Page text:
Start of Block

Recommendation Timeline
Short-term (Current Sprints)
- Focus on prompt optimization and RAG implementation
- Enhance post-processing modules
- Collect and manually curate high-quality test examples
- No fine-tuning investment
Medium-term (After Data Collection)
- If we accumulate 1000+ verified examples, consider a LoRA pilot on a small model (e.g., Qwen2.5-Coder 3B)
- Success criterion: ≥5% improvement in test pass rate vs. prompt-only approach
Long-term
- Full fine-tuning only if we have 10k+ verified examples
- Consider domain-adaptive pre-training for Python testing specifically
10. Conclusion
For the AMOS AI-Driven Testing project, fine-tuning represents engineering overhead without proportional benefits. The structured nature of unit test generation, already good baseline performance, and academic project constraints all argue against the complexity of a fine-tuning setup.
Final Recommendation: Focus efforts on prompt engineering, RAG integration, and enhanced post-processing modules. These approaches are:
- Faster to implement
- More flexible to adapt
- Require no special hardware
- Likely to deliver better results for our specific use case
Fine-tuning remains a future option once we have accumulated sufficient high-quality training data, but it should not be a priority for the current project phase.

End of Block

Dataset content:
Start of Block

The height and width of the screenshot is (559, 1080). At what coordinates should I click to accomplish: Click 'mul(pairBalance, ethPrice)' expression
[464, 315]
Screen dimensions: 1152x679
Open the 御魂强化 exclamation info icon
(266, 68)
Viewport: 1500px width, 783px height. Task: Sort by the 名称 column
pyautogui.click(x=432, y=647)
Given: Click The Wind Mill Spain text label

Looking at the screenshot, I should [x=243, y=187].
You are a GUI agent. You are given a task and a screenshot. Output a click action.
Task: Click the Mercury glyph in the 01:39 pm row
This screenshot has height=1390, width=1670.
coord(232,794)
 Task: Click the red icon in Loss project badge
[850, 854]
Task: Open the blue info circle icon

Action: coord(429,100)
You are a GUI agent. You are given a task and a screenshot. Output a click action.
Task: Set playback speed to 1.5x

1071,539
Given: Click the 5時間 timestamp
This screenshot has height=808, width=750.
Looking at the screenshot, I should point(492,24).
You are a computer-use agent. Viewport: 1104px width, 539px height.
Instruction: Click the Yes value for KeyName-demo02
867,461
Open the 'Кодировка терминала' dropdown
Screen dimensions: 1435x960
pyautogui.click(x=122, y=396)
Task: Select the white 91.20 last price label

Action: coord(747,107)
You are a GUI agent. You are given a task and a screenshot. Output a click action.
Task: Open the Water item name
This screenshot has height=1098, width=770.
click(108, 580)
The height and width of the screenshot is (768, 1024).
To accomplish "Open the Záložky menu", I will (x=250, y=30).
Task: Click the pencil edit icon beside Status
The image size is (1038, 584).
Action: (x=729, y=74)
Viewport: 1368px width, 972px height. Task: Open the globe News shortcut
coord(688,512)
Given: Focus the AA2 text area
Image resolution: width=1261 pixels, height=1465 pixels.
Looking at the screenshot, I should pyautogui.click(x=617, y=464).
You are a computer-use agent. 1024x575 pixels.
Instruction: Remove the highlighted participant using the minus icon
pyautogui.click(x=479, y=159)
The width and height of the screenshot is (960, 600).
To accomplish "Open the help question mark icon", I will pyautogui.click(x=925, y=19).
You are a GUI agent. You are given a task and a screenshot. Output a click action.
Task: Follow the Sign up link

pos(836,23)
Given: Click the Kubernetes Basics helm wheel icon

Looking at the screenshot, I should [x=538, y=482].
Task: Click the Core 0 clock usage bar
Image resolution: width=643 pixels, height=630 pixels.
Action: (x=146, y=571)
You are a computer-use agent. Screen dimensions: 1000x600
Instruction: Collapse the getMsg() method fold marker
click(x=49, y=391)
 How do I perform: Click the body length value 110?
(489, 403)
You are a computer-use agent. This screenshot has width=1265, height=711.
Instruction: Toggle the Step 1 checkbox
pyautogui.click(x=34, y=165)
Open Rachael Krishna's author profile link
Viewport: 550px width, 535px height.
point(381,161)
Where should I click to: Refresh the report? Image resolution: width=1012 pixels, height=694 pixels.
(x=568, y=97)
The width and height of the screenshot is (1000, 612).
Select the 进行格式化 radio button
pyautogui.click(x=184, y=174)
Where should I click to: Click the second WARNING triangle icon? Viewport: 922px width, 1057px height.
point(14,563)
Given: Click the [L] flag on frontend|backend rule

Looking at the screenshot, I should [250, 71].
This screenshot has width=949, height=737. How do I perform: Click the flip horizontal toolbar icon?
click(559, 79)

End of Block

Instructions for the task:
Reproduce the full fine-tuning recommendation word for word. Use only the fine-tuning recommendation and ignore the listing.

Result for this exercise:
Recommendation Timeline
Short-term (Current Sprints)
- Focus on prompt optimization and RAG implementation
- Enhance post-processing modules
- Collect and manually curate high-quality test examples
- No fine-tuning investment
Medium-term (After Data Collection)
- If we accumulate 1000+ verified examples, consider a LoRA pilot on a small model (e.g., Qwen2.5-Coder 3B)
- Success criterion: ≥5% improvement in test pass rate vs. prompt-only approach
Long-term
- Full fine-tuning only if we have 10k+ verified examples
- Consider domain-adaptive pre-training for Python testing specifically
10. Conclusion
For the AMOS AI-Driven Testing project, fine-tuning represents engineering overhead without proportional benefits. The structured nature of unit test generation, already good baseline performance, and academic project constraints all argue against the complexity of a fine-tuning setup.
Final Recommendation: Focus efforts on prompt engineering, RAG integration, and enhanced post-processing modules. These approaches are:
- Faster to implement
- More flexible to adapt
- Require no special hardware
- Likely to deliver better results for our specific use case
Fine-tuning remains a future option once we have accumulated sufficient high-quality training data, but it should not be a priority for the current project phase.